If Kubrick couldn’t win for Spartacus, Best Director was never in the cards
Every day, Watch This offers staff recommendations inspired by the week’s new releases or premieres. This week: With the Academy Awards coming this Sunday, we’re highlighting work by master filmmakers who never won the Best Director Oscar.
Spartacus (1960)
Renowned film director Stanley Kubrick never won an Academy Award for Best Director, though he did technically win an Oscar for the visual effects of 2001: A Space Odyssey. Based on the back stretch of his career, the lack of a big directing trophy doesn’t seem all that strange, especially once he started making movies at the rate of approximately one technically stunning but emotionally chilly picture per decade. But Kubrick’s earlier years include some more traditional Hollywood material, perhaps none more traditional than his 1960 epic Spartacus. Indeed, this film about a slave revolt won four Oscars, for art direction, costumes, cinematography, and Best Supporting Actor, and was nominated for two more. But Kubrick went unrecognized for arguably his most Academy-friendly work.
It was also apparently some of his least Kubrick-friendly work; the director did not have final cut and did not approve of the final version, or show much interest in subsequent restorations.

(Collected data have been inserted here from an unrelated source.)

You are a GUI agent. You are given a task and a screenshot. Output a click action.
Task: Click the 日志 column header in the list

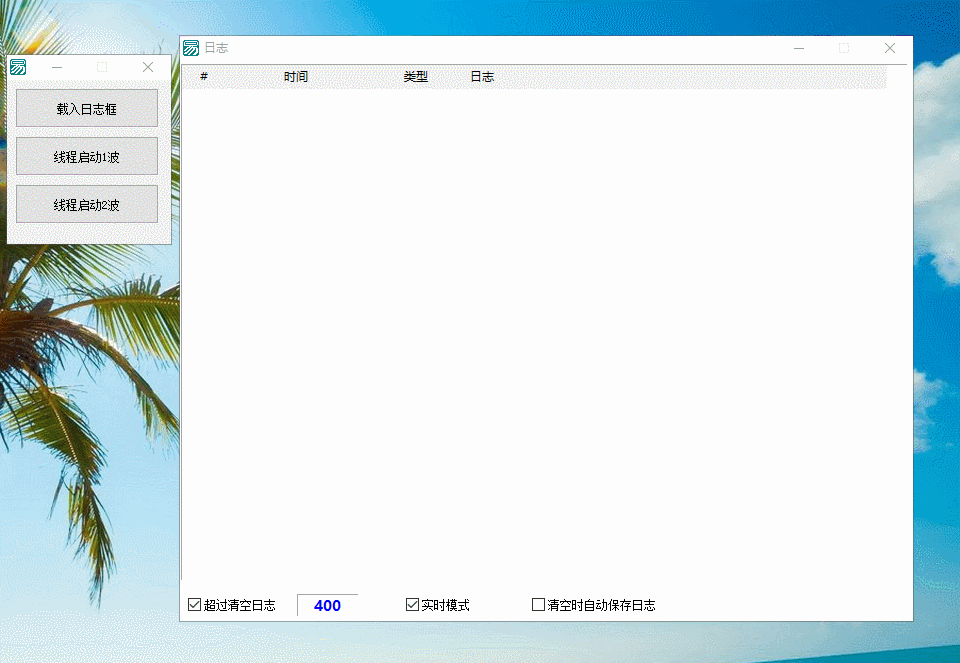[482, 77]
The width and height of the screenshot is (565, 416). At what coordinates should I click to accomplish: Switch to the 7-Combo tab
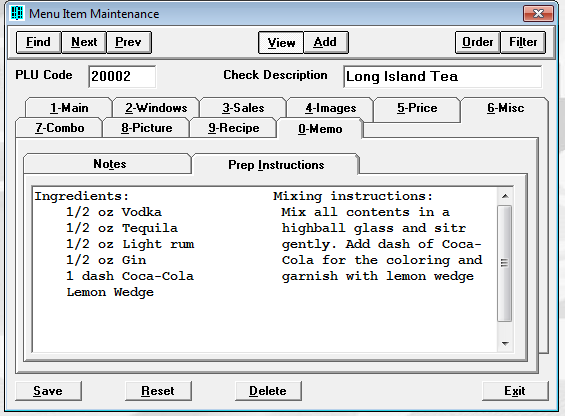point(59,128)
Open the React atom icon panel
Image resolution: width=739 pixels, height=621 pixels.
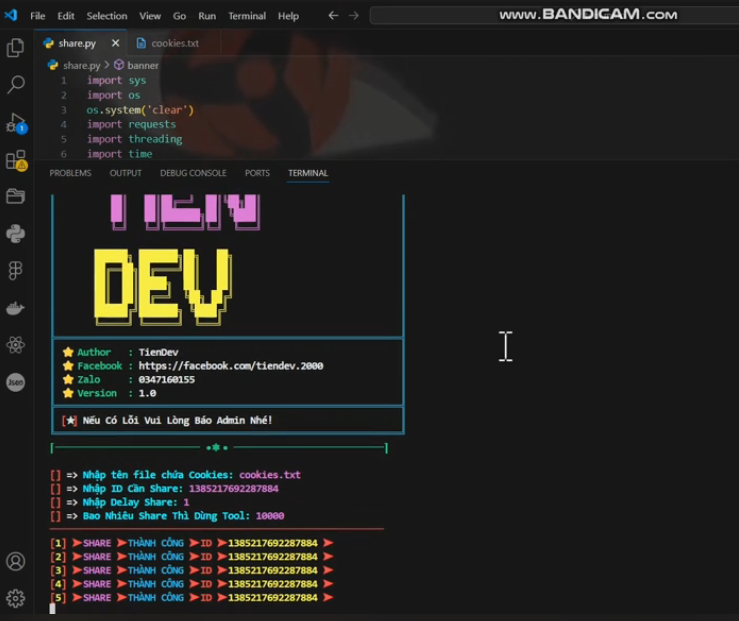tap(15, 345)
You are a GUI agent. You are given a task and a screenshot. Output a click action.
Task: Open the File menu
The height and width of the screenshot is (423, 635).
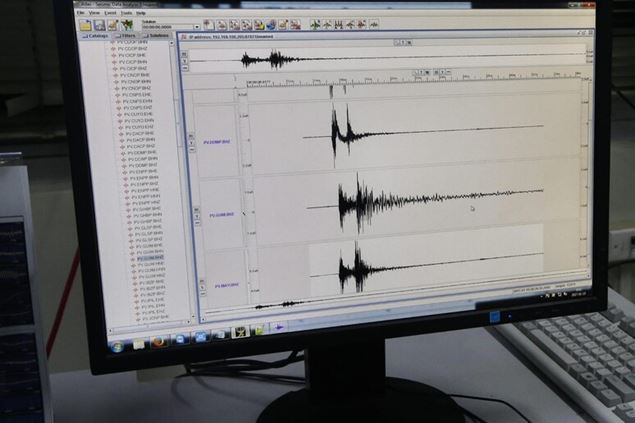click(93, 13)
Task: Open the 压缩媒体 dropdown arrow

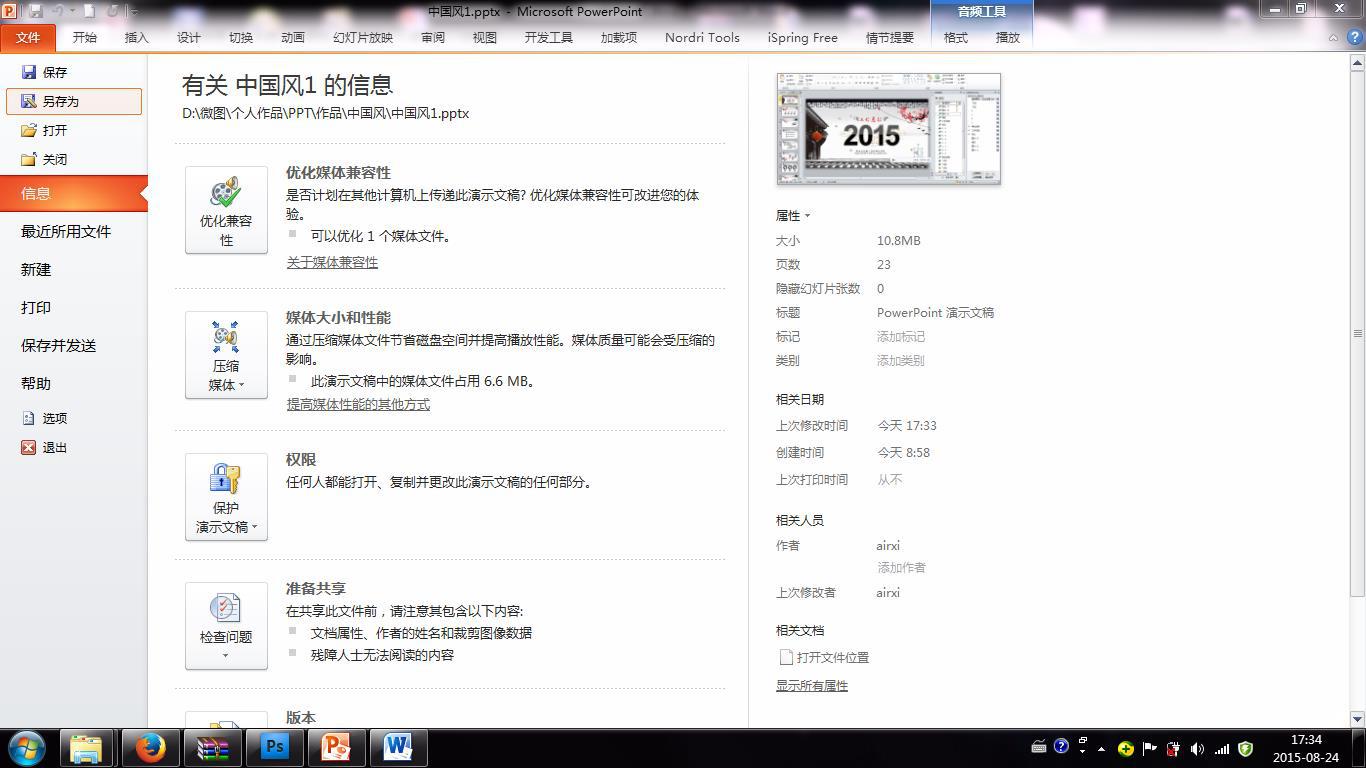Action: pyautogui.click(x=240, y=385)
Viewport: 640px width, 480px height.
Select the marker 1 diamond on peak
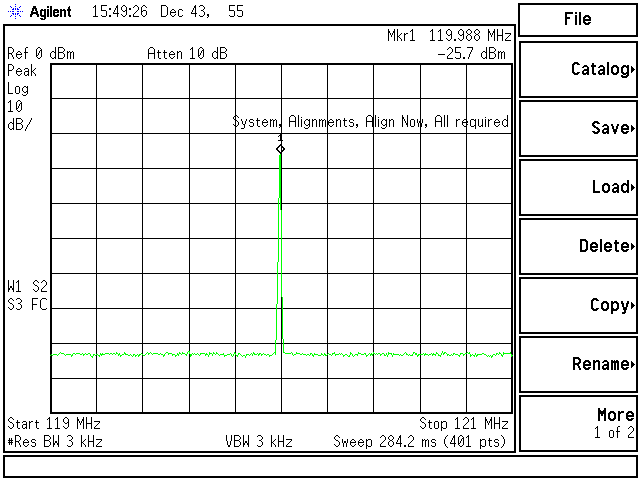click(x=281, y=148)
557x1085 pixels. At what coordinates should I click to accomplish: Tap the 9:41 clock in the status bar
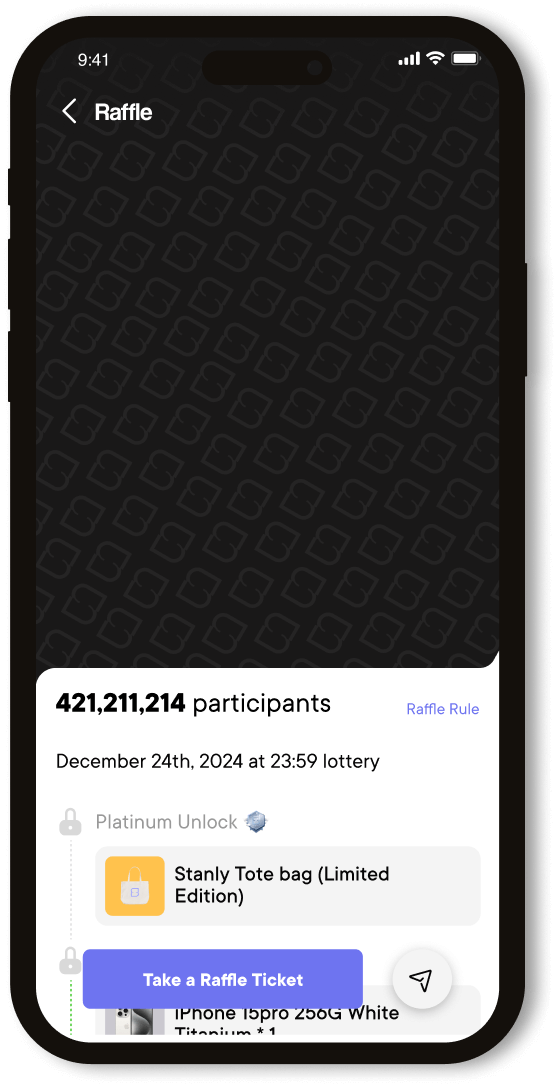pos(93,60)
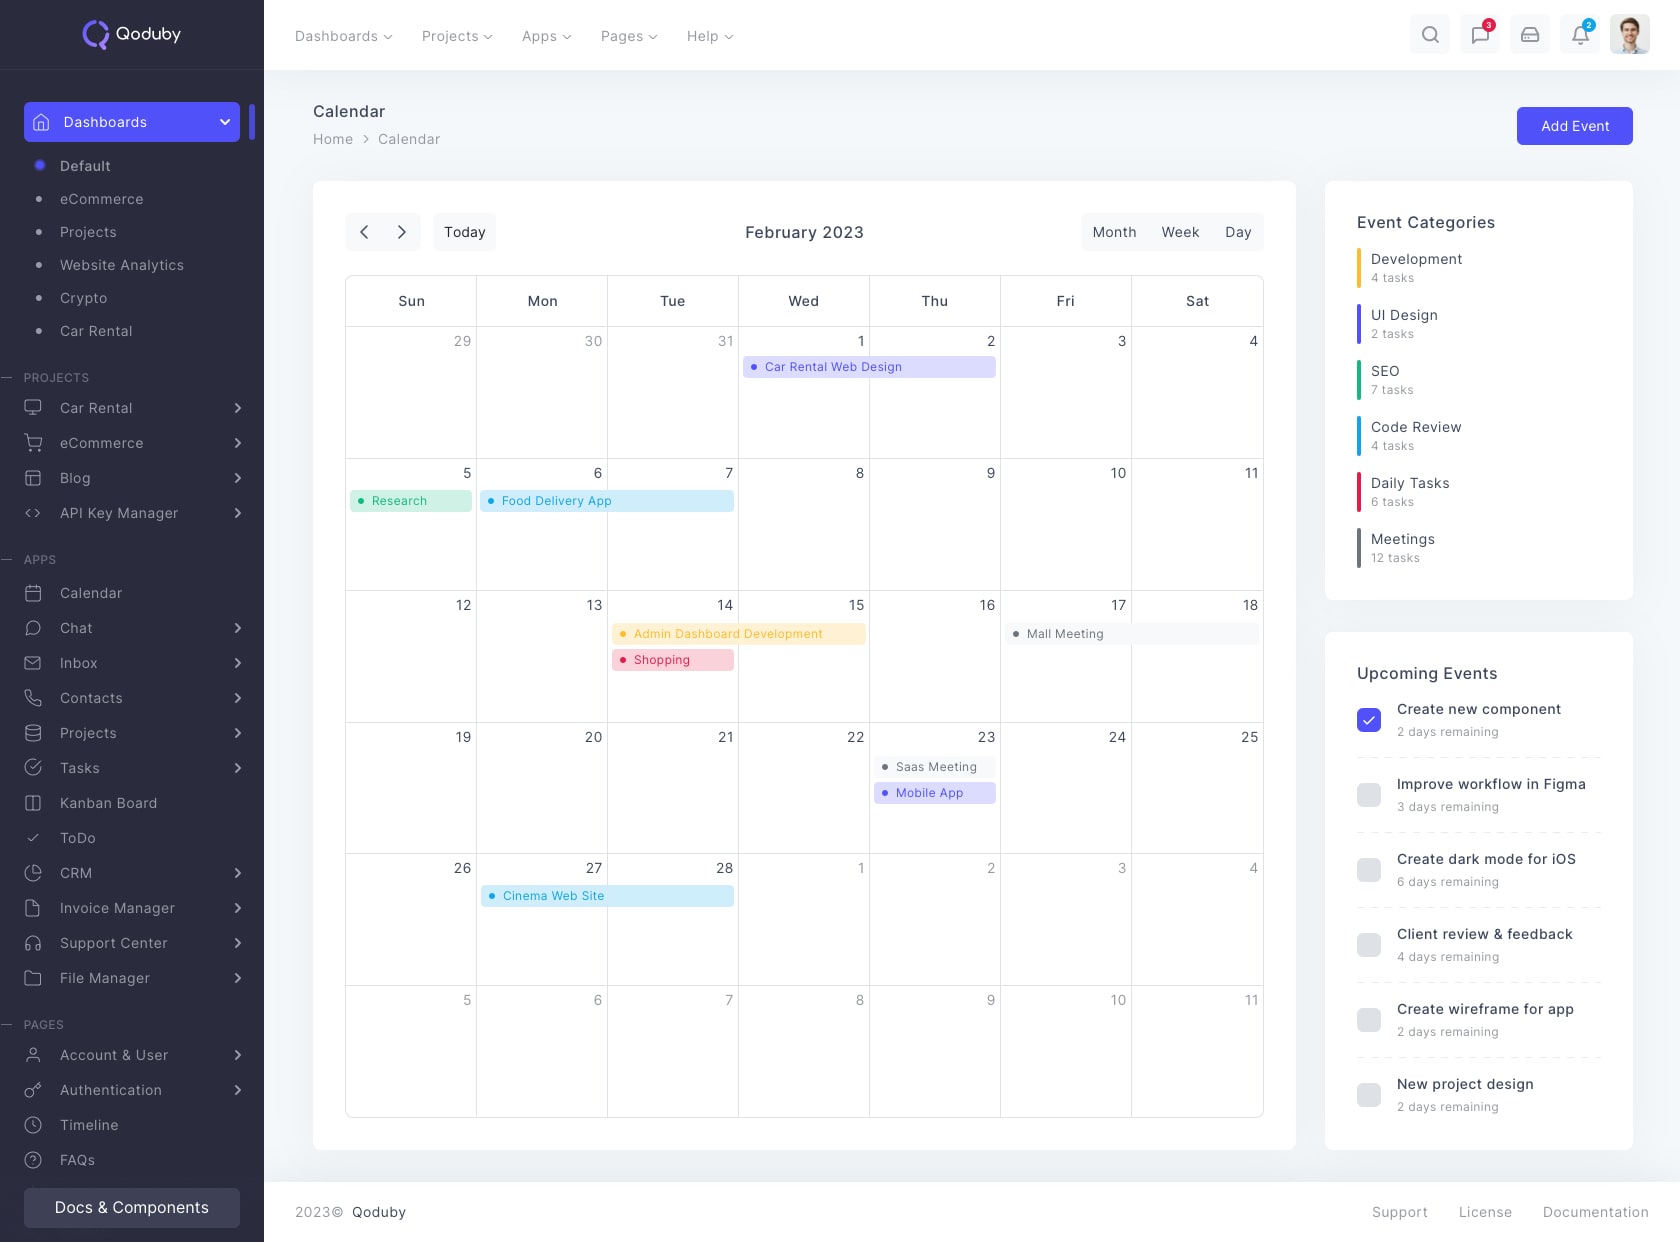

But the story of Spartacus (Kirk Douglas), who winds up leading an army of fellow slaves against their Roman oppressors in the final century before the birth of Christ, was an enormous hit. It’s easy to understand why: It’s an impressively mounted production that applies Kubrick’s signature meticulousness to an involving story, opening up his aesthetic before it became more idiosyncratic and, sometimes, more insulated in his later years.
Spartacus, which sprawls over three hours in the restored version (including a lengthy overture, intermission, and long Saul Bass opening credits) and was Kubrick’s only color film until 2001, has less concentrated intensity than a lot his other films, though some shots of Douglas’ glowering face have a distant kinship with similar face shots in The Shining and Full Metal Jacket, and there are touches of Kubrickian perversity (like the camera lingering as Spartacus drowns a Roman guard in a vat of soup). Moreover, as soon as some of the Roman senate scenes begin to drag, Kubrick will return to the wider expanses of Spartacus and his army of freed slaves as they make their way across Italy. These environments are often shown in glorious pans and tracks, like one that surveys a Roman camp bathed in orange flame post-battle. And for a sword-and-sandal epic, the movie’s conclusion is smaller in scope, but not in emotional impact.
Add in the famous “I am Spartacus!” scene, and the film’s pretty Oscar-friendly. It’s hard to argue against the Academy’s Picture/Director combo for 1960: The Apartment and its director, Billy Wilder (even if Wilder also beat fellow never-Oscared director Alfred Hitchcock). It’s equally hard to imagine Kubrick’s subsequent work winning over a majority of the Academy; if he didn’t make it in for an expertly crafted crowdpleaser like this one, he must have known (and/or not cared) that the jig was up.
Availability: Spartacus is available on Blu-ray or DVD from Amazon, Netflix, or possibly your local library/video store. It can also be rented or purchased from the major digital outlets.